• _Records from a data source_:

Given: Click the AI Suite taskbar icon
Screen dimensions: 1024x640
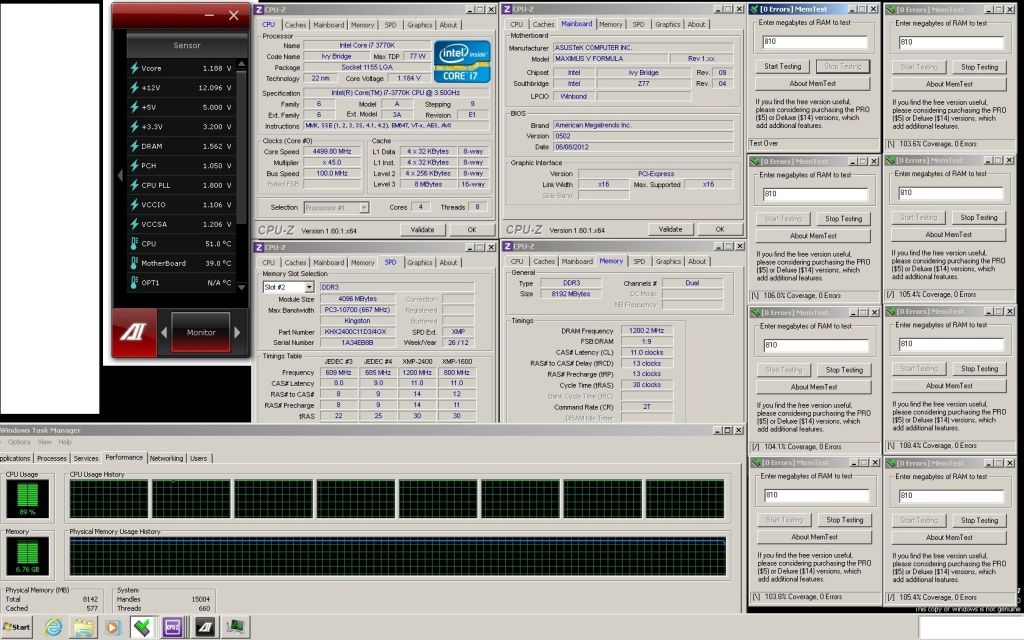Looking at the screenshot, I should (x=204, y=627).
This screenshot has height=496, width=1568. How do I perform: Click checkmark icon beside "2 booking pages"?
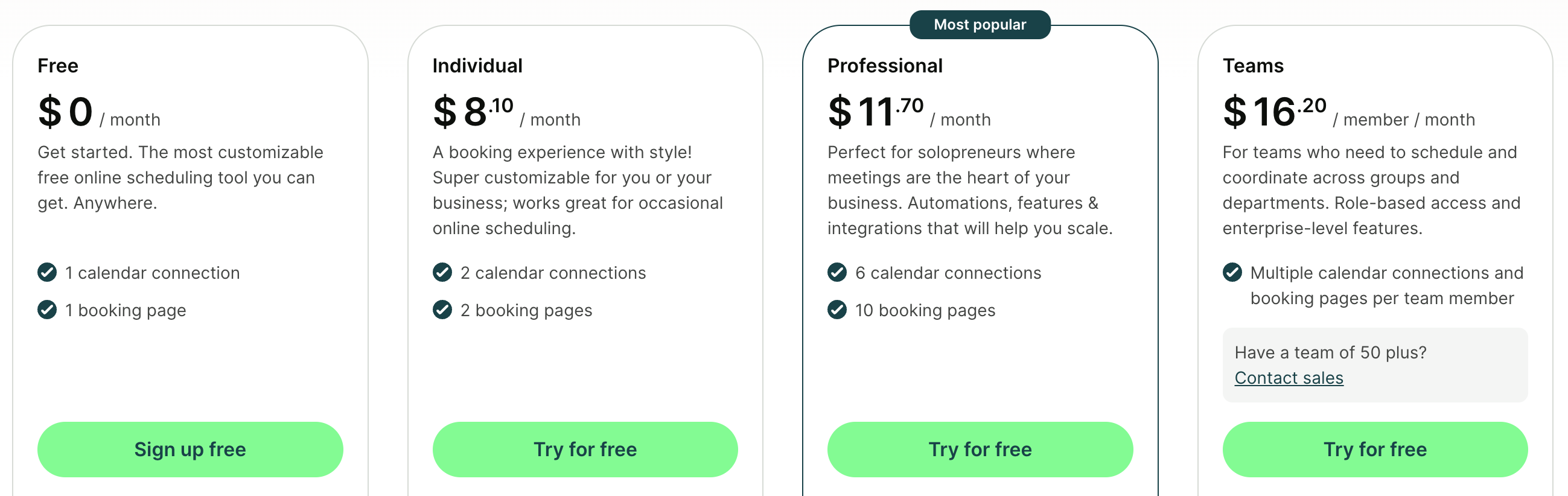point(442,310)
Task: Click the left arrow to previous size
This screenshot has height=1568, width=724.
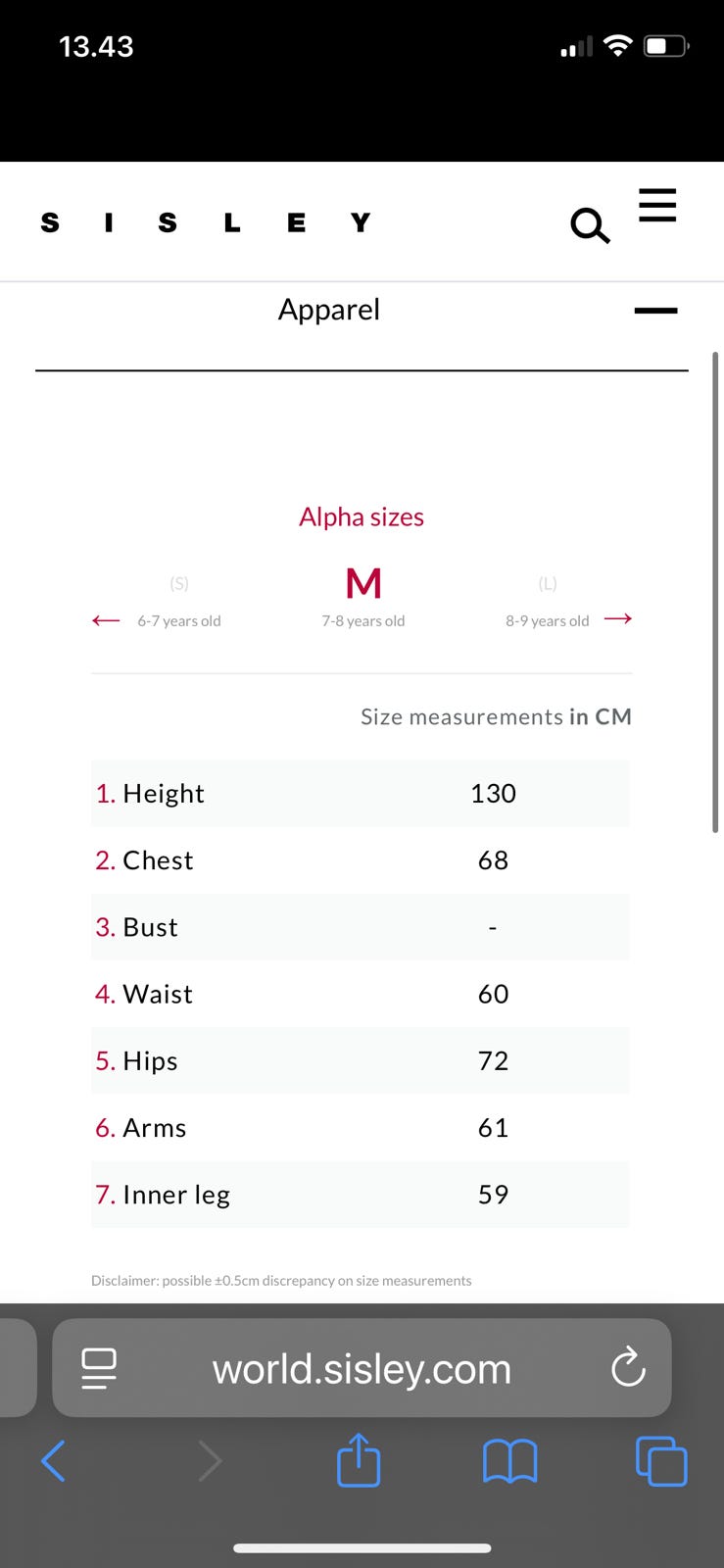Action: 106,620
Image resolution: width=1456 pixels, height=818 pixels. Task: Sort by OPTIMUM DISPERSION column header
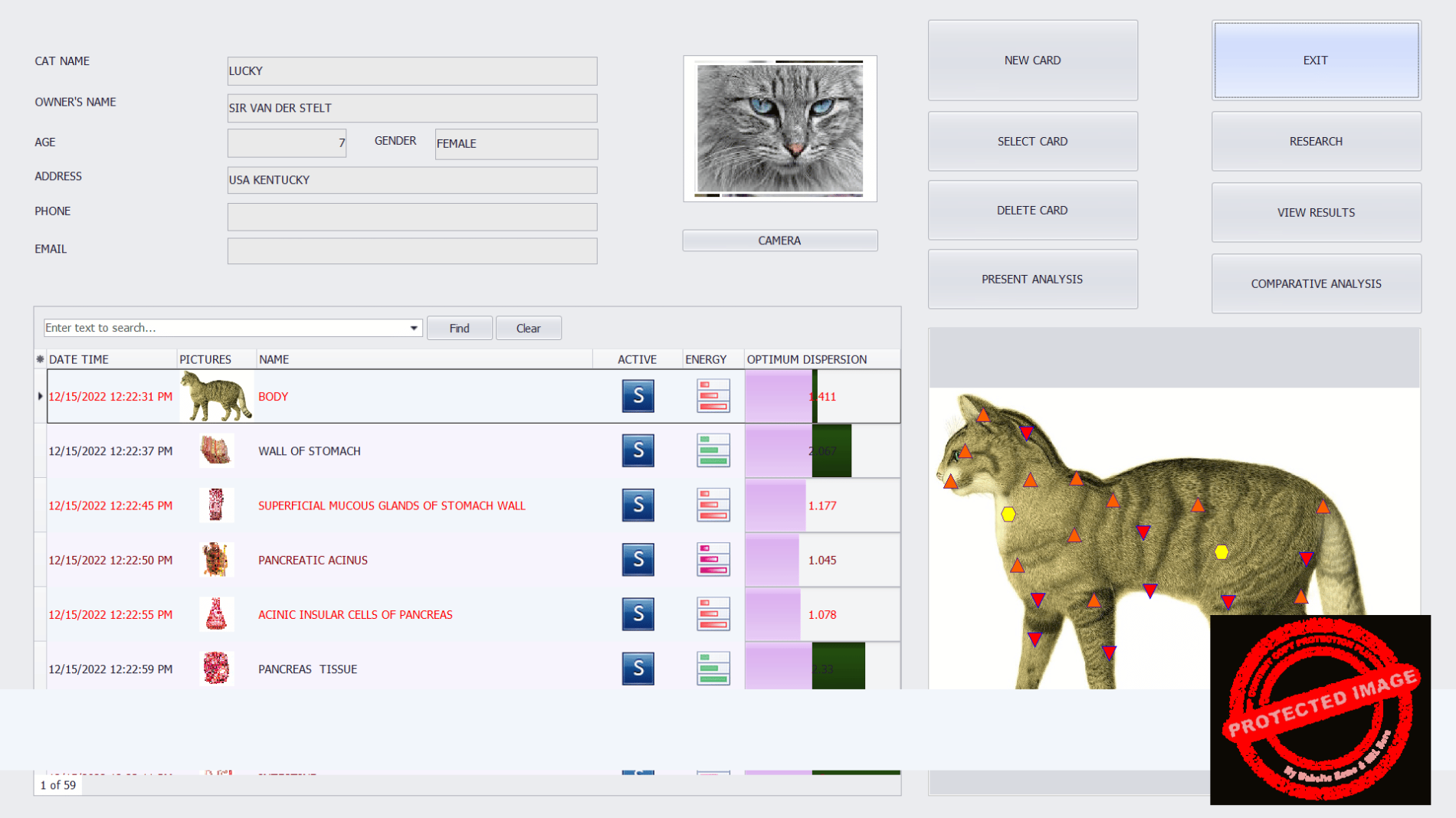807,359
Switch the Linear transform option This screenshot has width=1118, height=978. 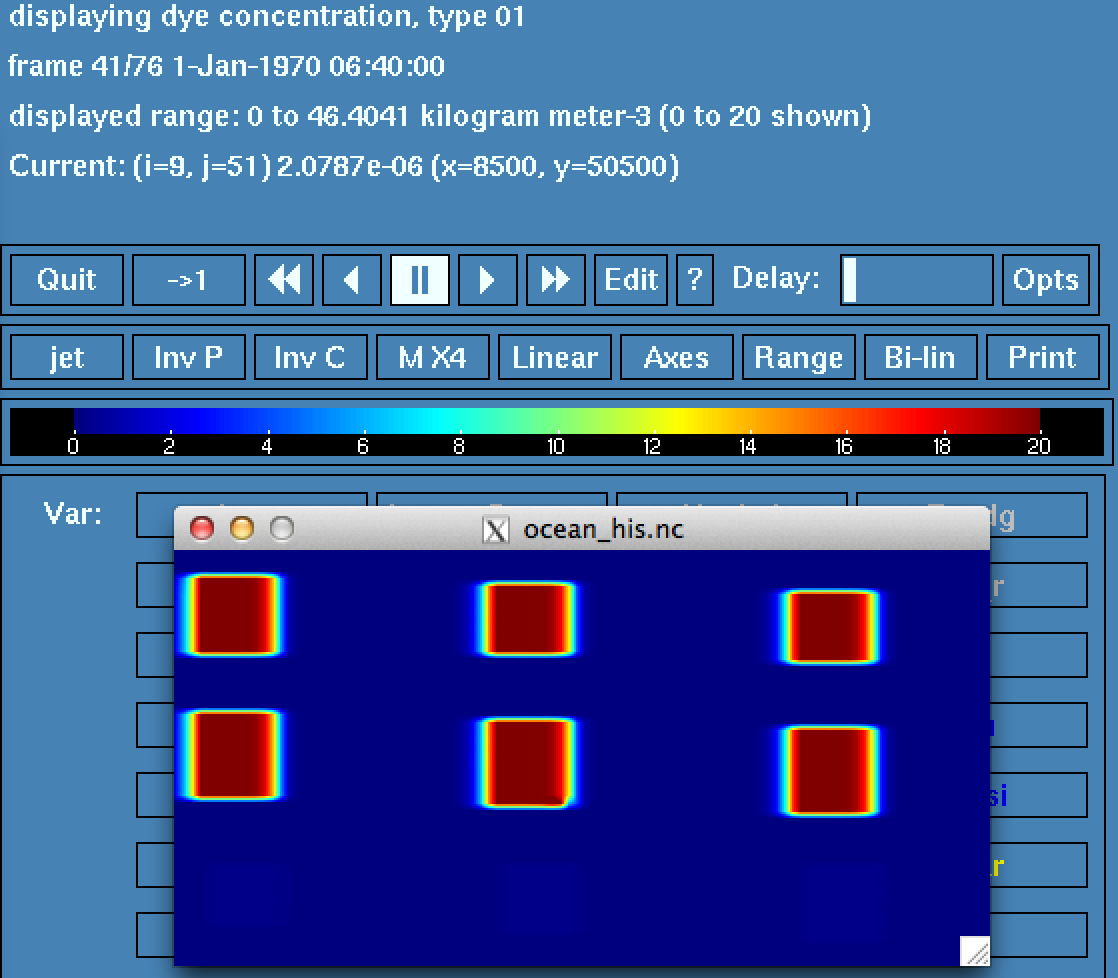(554, 358)
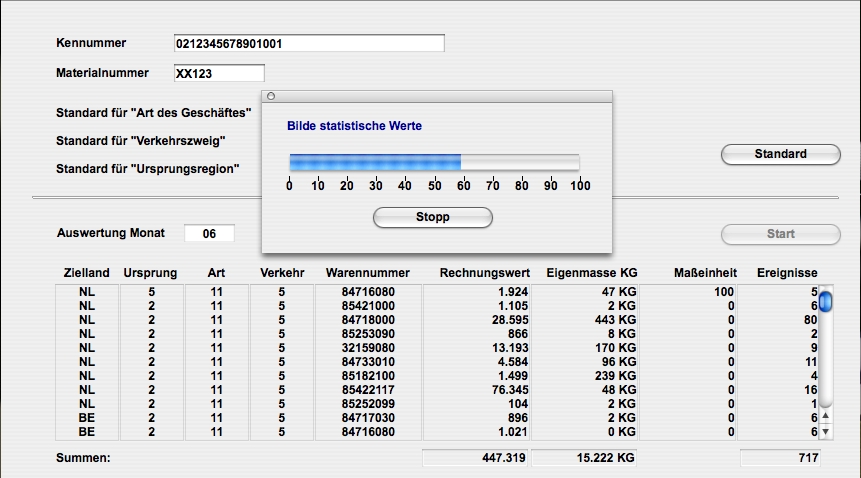Click the Stopp button in progress dialog

point(432,217)
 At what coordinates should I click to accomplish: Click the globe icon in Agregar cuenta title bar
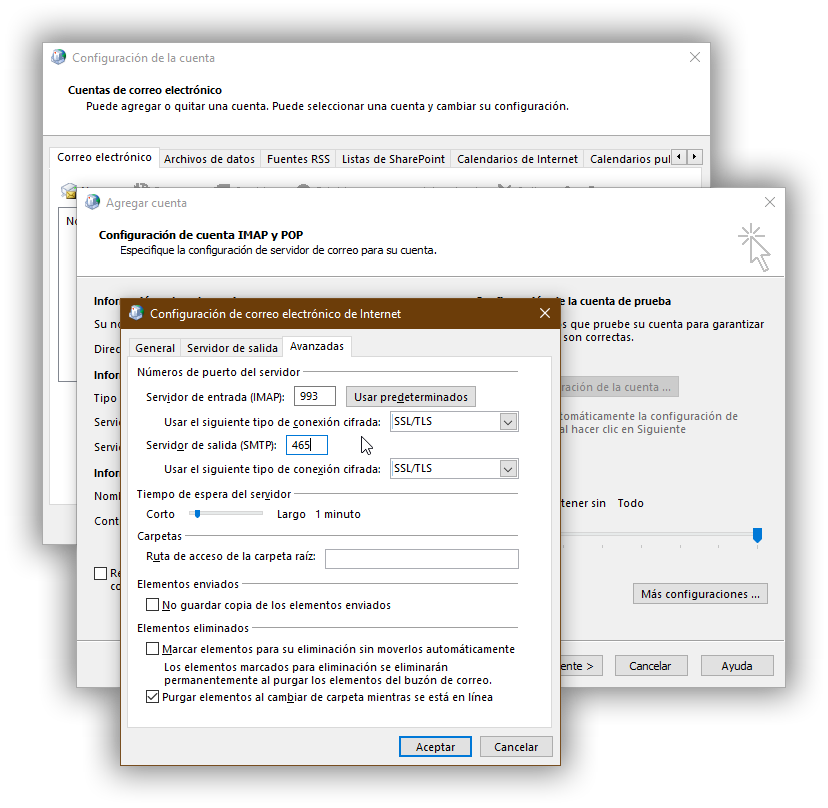pos(91,202)
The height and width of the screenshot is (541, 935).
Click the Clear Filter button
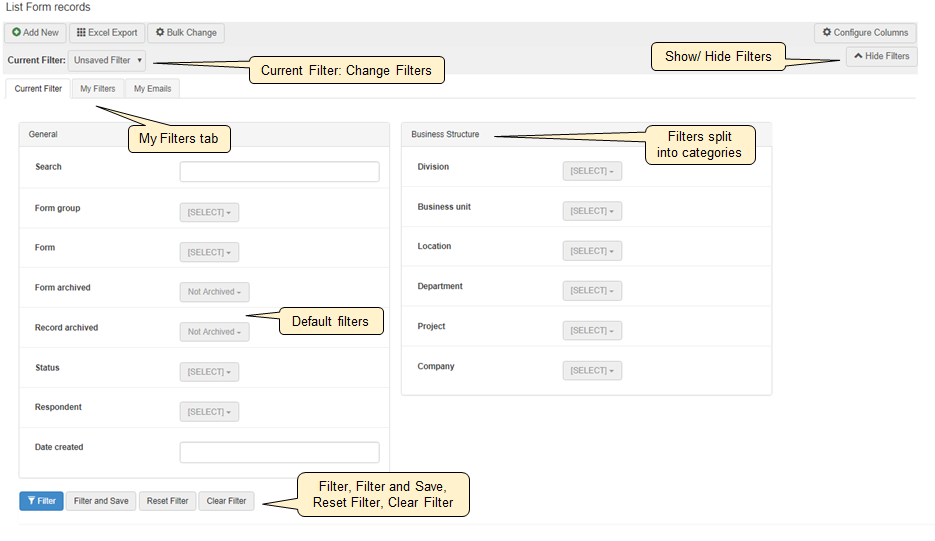226,501
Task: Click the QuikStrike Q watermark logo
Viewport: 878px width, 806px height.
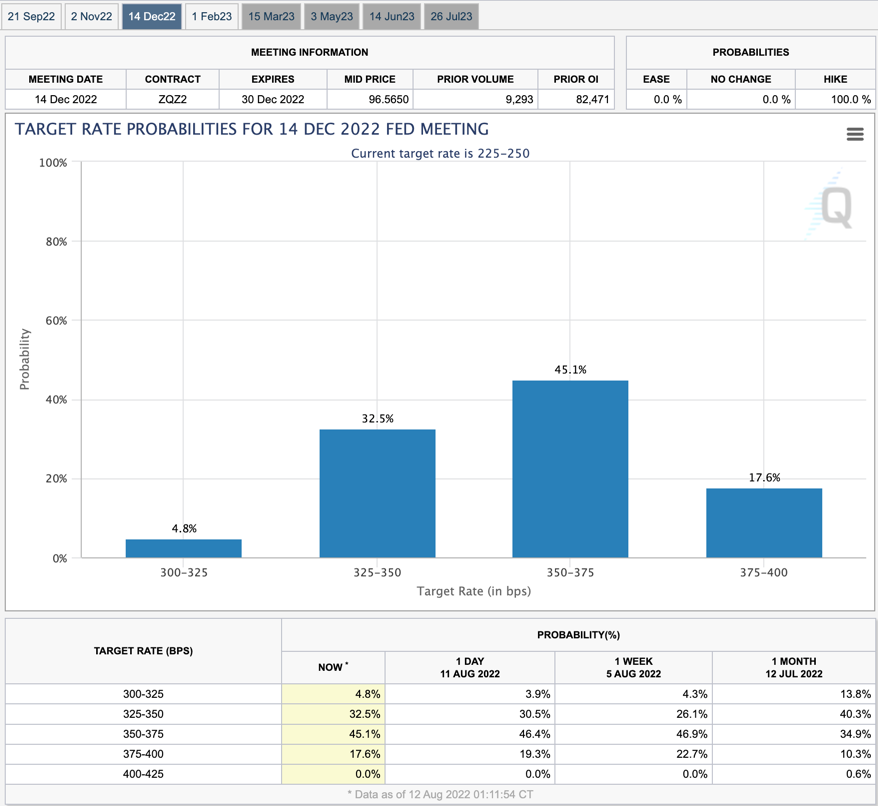Action: tap(831, 206)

• _Task objective_: Repeat exactly the lines in the entries from the one containing "Task: Click the QuikStrike Q watermark logo" to the final line, inclusive, and nothing beyond them; skip pictures.

• _Response area_:
Task: Click the QuikStrike Q watermark logo
Viewport: 878px width, 806px height.
Action: tap(831, 206)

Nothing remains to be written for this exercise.